Learning Gifts

Most often, a werewolf must either petition a particular spirit to teach her its powers or ask an elder to summon that spirit on her behalf. Traditionally, the Garou first travels to a caern with a power level equal to or greater than that of the desired Gift to petition the spirit personally - to do otherwise is to defy tradition, which risks incurring the wrath of the spirit. But as more caerns fall to the talons of the Wyrm, many Garou are forced to make do with whatever places of power they can find, or even to summon spirits outside of caerns completely. Such slighted spirits often demand recompense or service before consenting to share their blessings.

Other Garou, lacking access to a ritemaster capable of summoning spirits at all, must track down potential mentors and petition them directly in the Umbra. The manifold dangers of such ventures include offending the spirit in its home or mistaking a hostile spirit for a friendly one.

Although werewolves speak of “learning” and “teaching” Gifts, the process is more akin to a blessing than a period of instruction. The spirit infuses some of its nature into the Garou, imbuing her with a portion of its mystical talents. Young Wendigo don’t struggle to bend the wind to their will under a spirit’s stern gaze until they get it right — an air elemental blows into the werewolf’s soul until bending the wind to his will becomes an essential feature of what the Garou is, just as it is for the spirit.

Because of the mystic nature of this communion, learning Gifts is normally fast and simple, taking an hour on average, and no more than a night in even the most complex cases.

Werewolves are also capable of teaching Gifts to one another, but this process is neither fast nor easy. Learning a Gift from another Garou is a long process of trial and error, of attempting to achieve communion with another werewolf and emulate the shape of his soul. At best, the process takes a full lunar month. Most elders strongly discourage this practice, viewing it as unacceptably risky on a number of levels. Wielding incomplete mastery of Gifts such as Silver Claws, for example, can be not only painful, but dangerous to the Garou and to others in his pack or sept. Moreover, the level and depth of sustained intimacy necessary for werewolves to teach Gifts to one another can strain the bounds of the Litany, and more than a few metis have resulted from tutoring sessions gone too far.

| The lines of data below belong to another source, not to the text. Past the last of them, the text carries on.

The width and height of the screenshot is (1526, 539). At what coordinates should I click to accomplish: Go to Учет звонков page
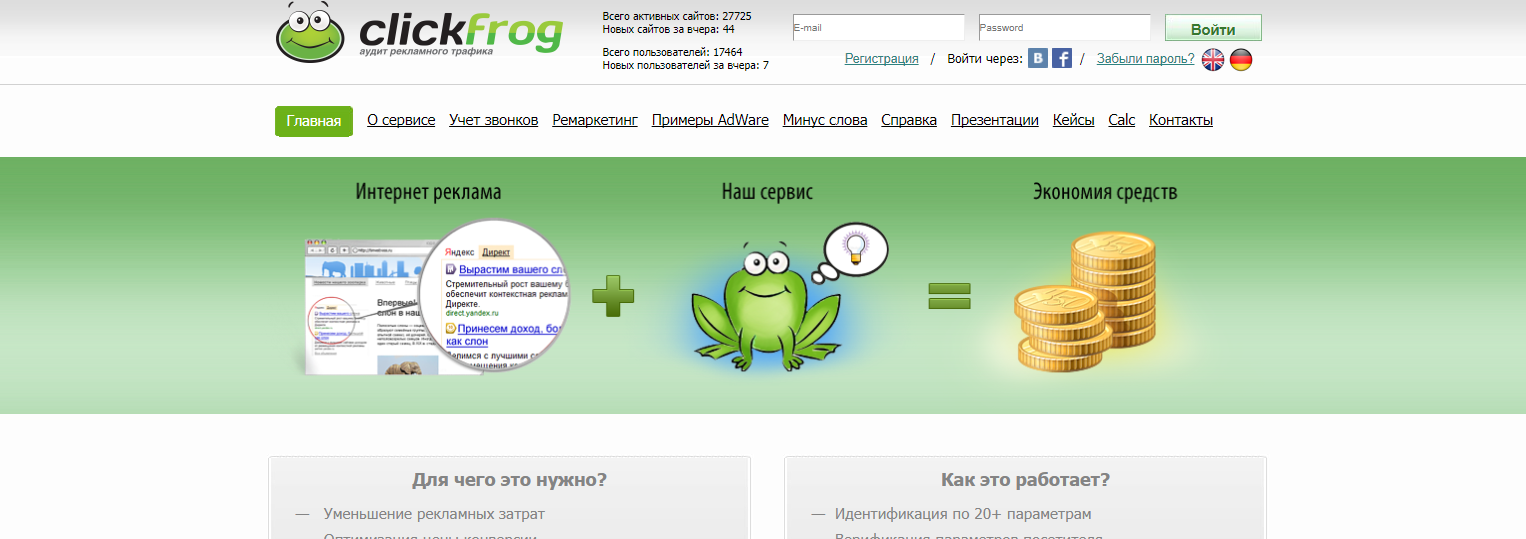click(x=494, y=120)
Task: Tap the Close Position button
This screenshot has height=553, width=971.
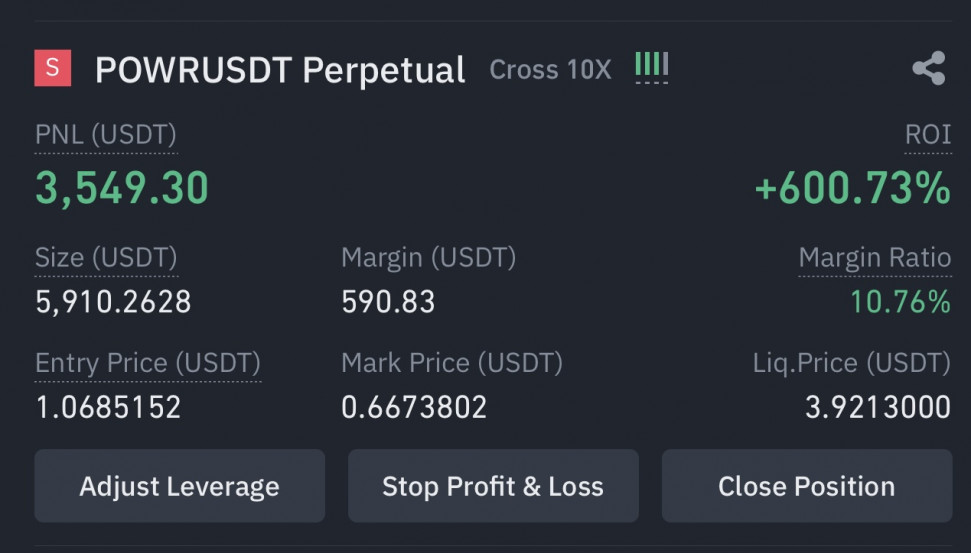Action: click(807, 486)
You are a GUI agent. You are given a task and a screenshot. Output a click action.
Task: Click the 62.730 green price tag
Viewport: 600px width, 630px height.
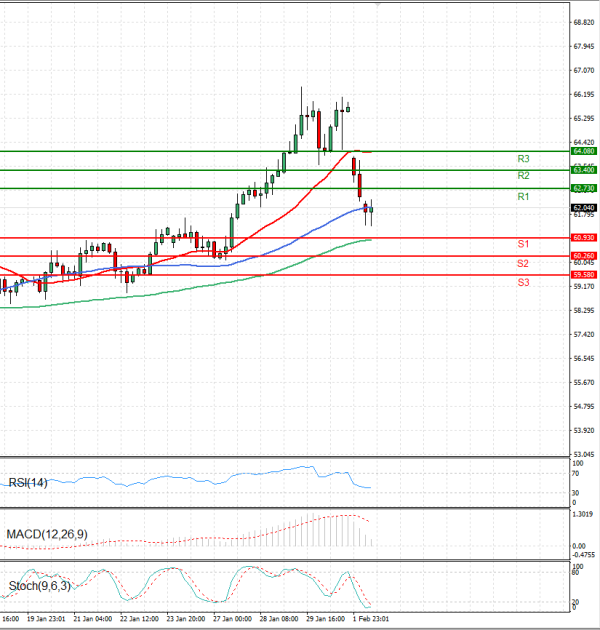[584, 188]
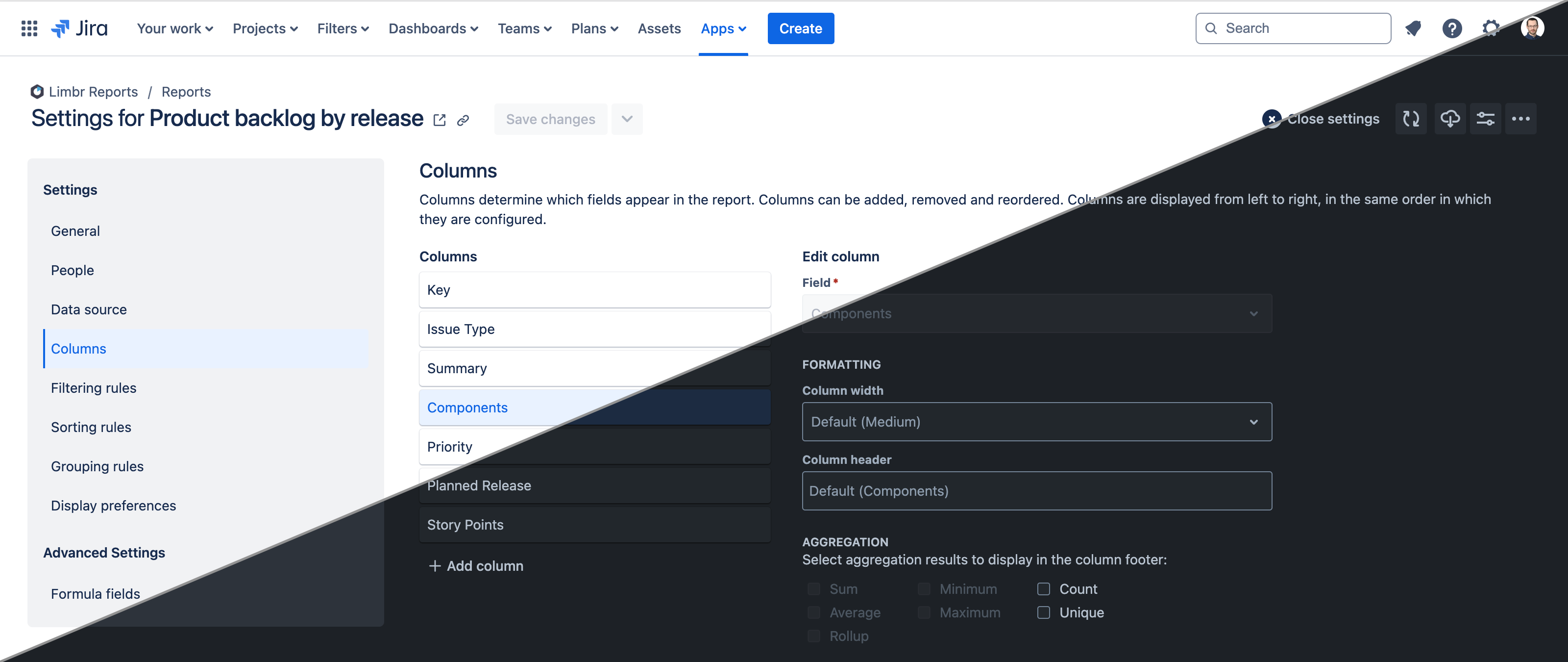This screenshot has width=1568, height=662.
Task: Click the filter/sliders settings icon
Action: 1484,119
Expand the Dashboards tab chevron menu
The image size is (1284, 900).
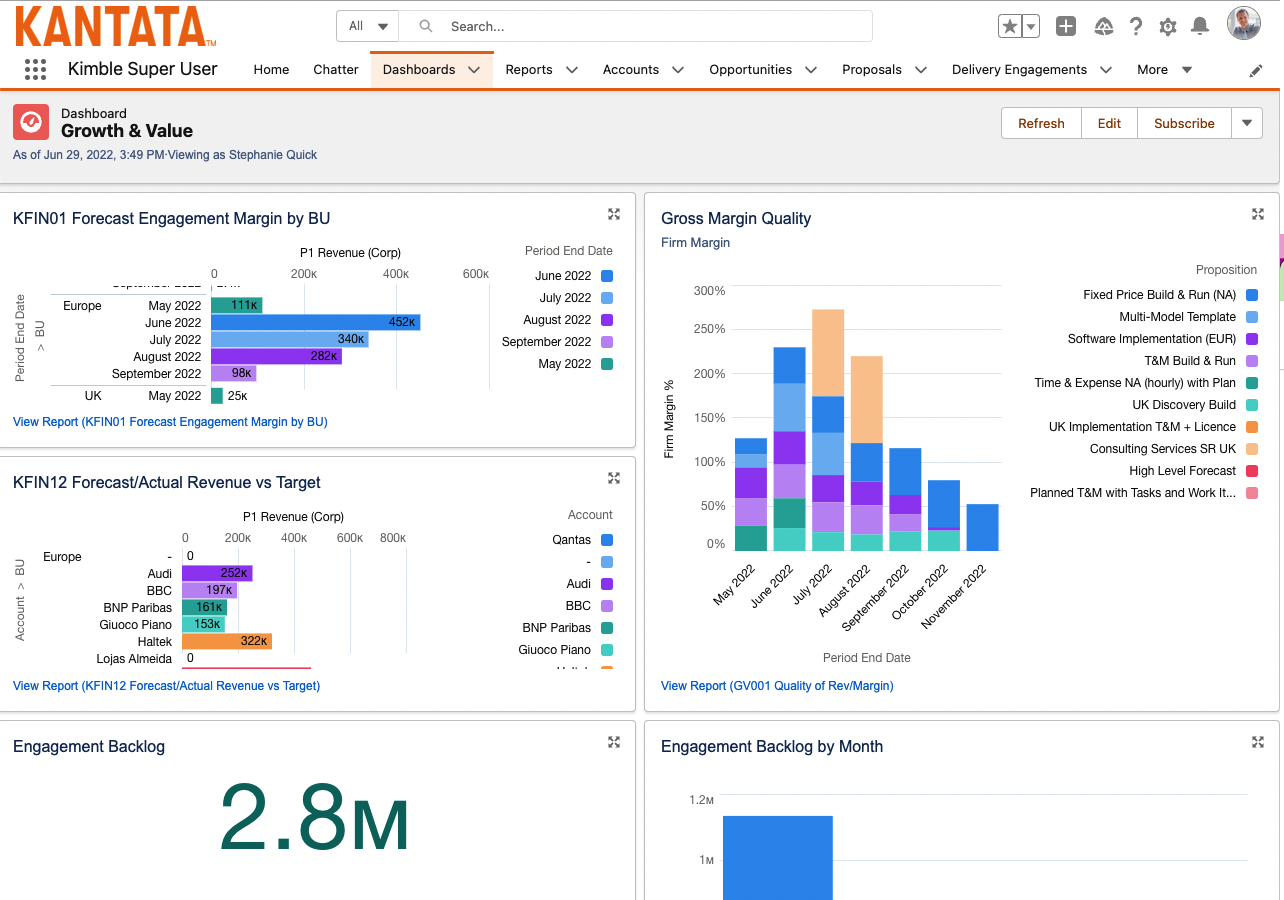pyautogui.click(x=474, y=70)
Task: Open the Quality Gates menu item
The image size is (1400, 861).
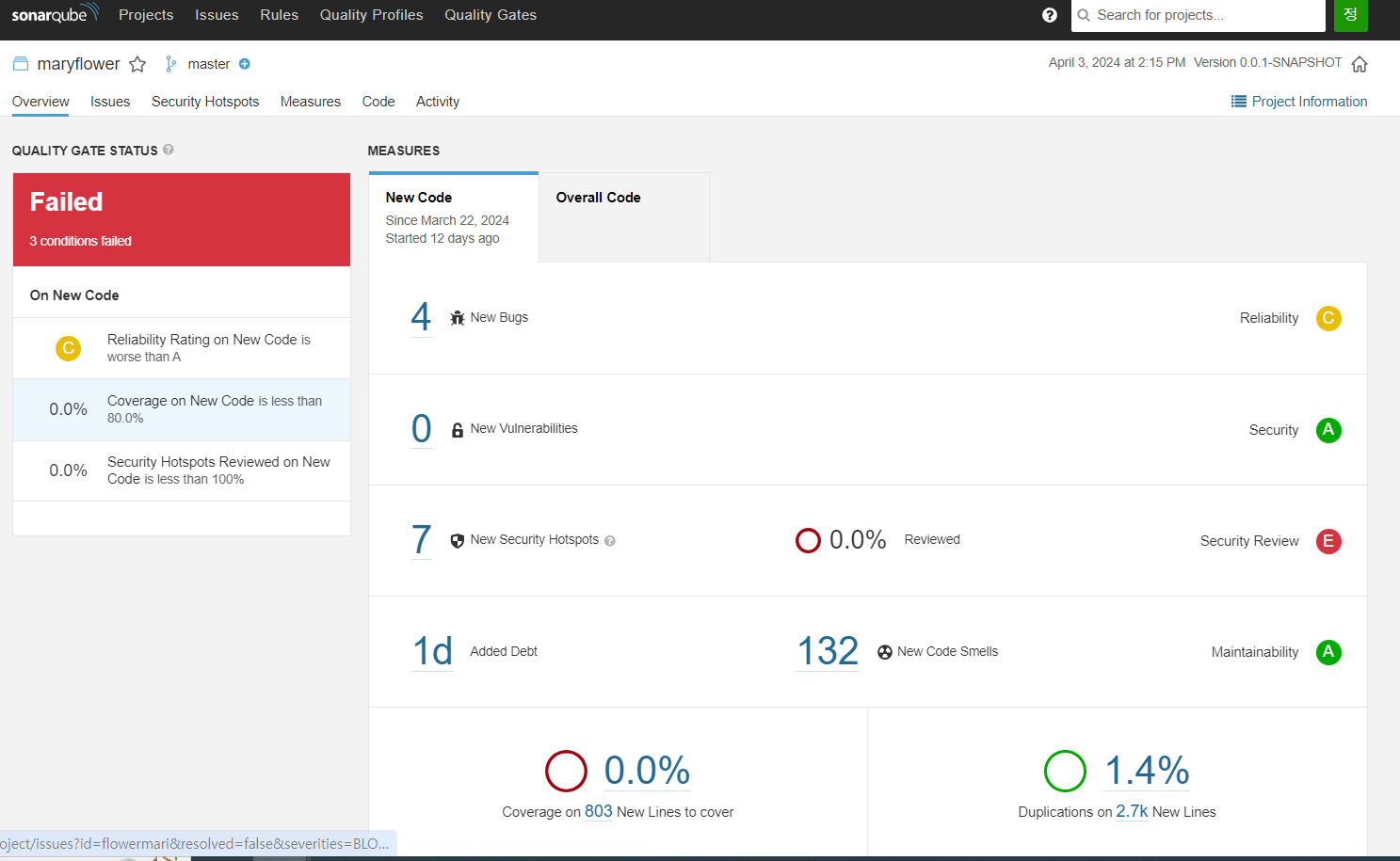Action: [491, 15]
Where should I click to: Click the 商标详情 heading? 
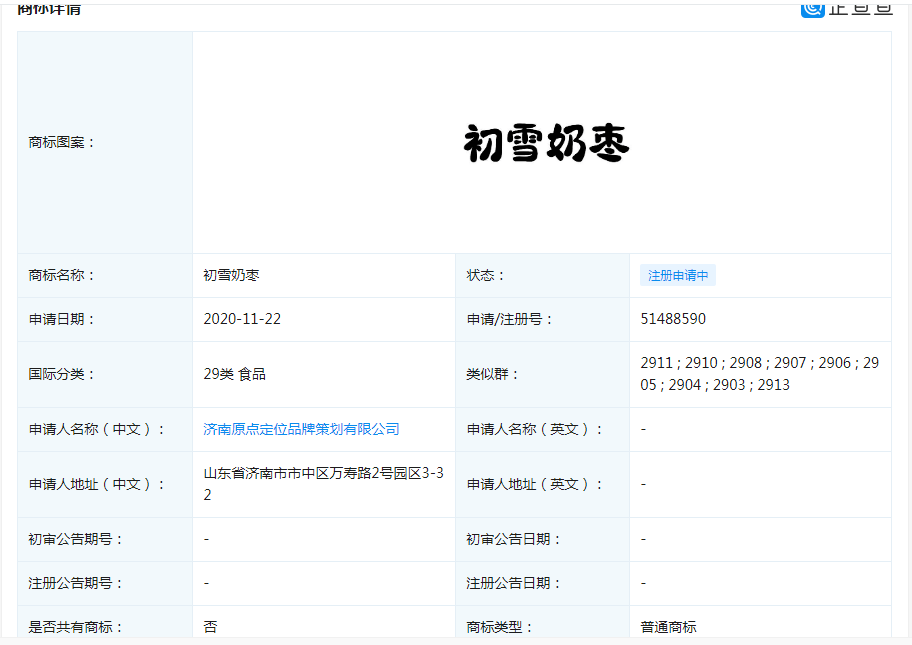tap(49, 8)
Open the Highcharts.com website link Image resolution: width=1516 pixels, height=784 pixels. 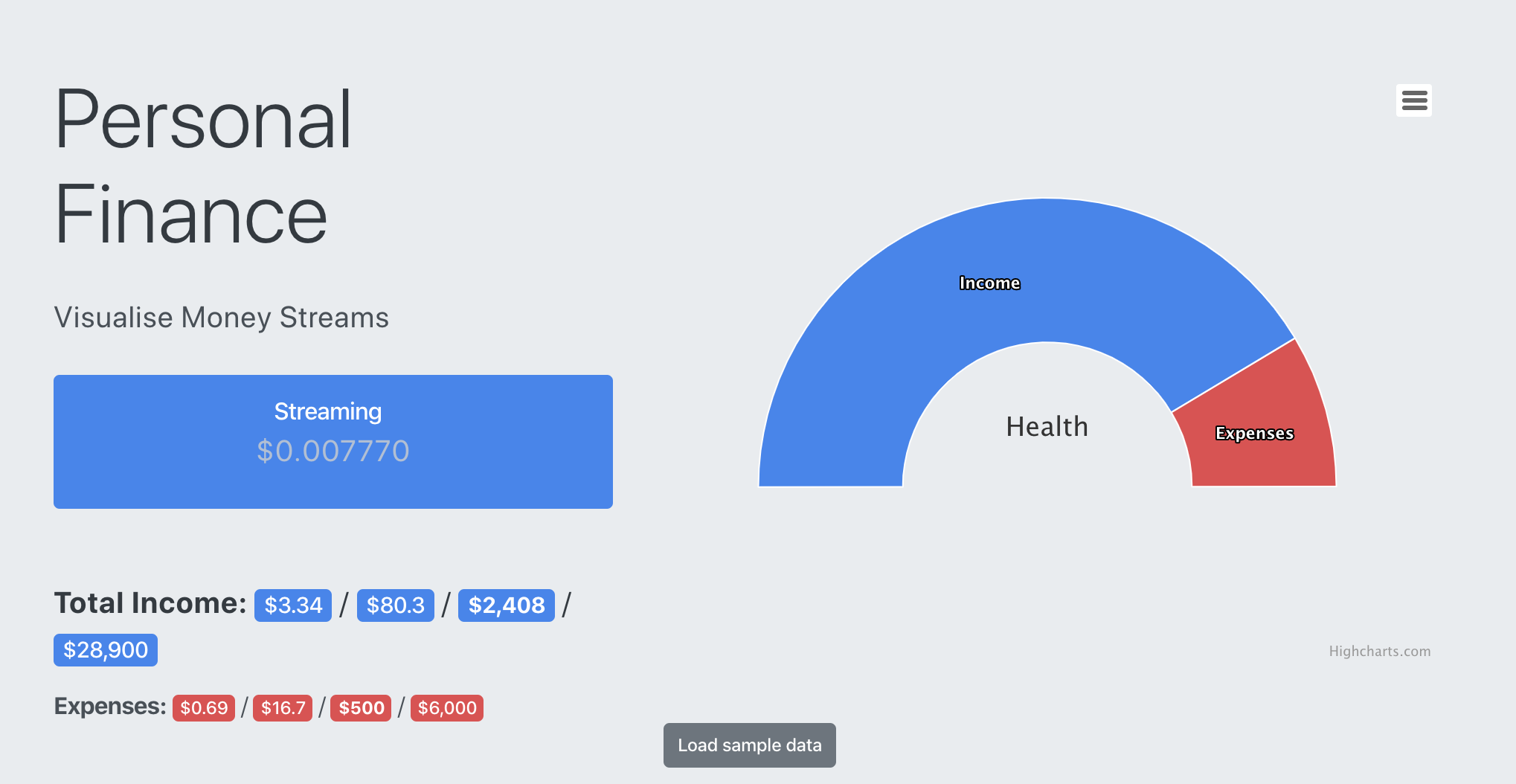click(1380, 650)
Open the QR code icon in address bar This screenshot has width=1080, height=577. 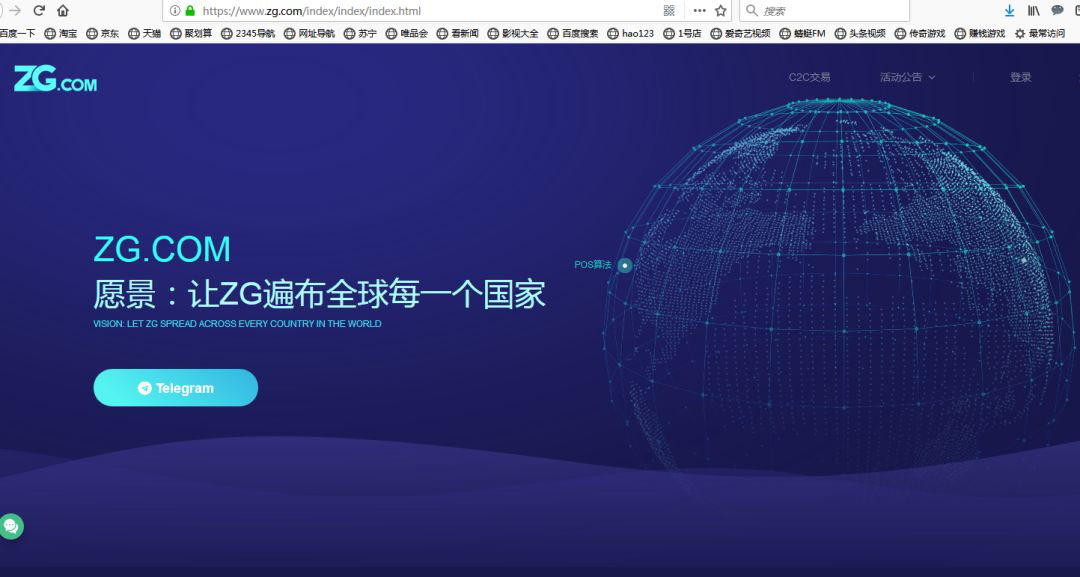669,11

Once learned, Gifts cannot be forgotten; they become as much a part of the werewolf as her ability to speak or walk. Some Galliards recount tales of Incarnae or Celestines revoking the Gifts of their servants from Garou who terribly offend them; but other tales speak of arrogant and haughty werewolves abusing the Gifts of the spirit world with impunity. As their extinction draws closer, few Garou consider it prudent to trust to the spirit world to deliver justice to those who would misuse its blessings, preferring to take matters into their own claws.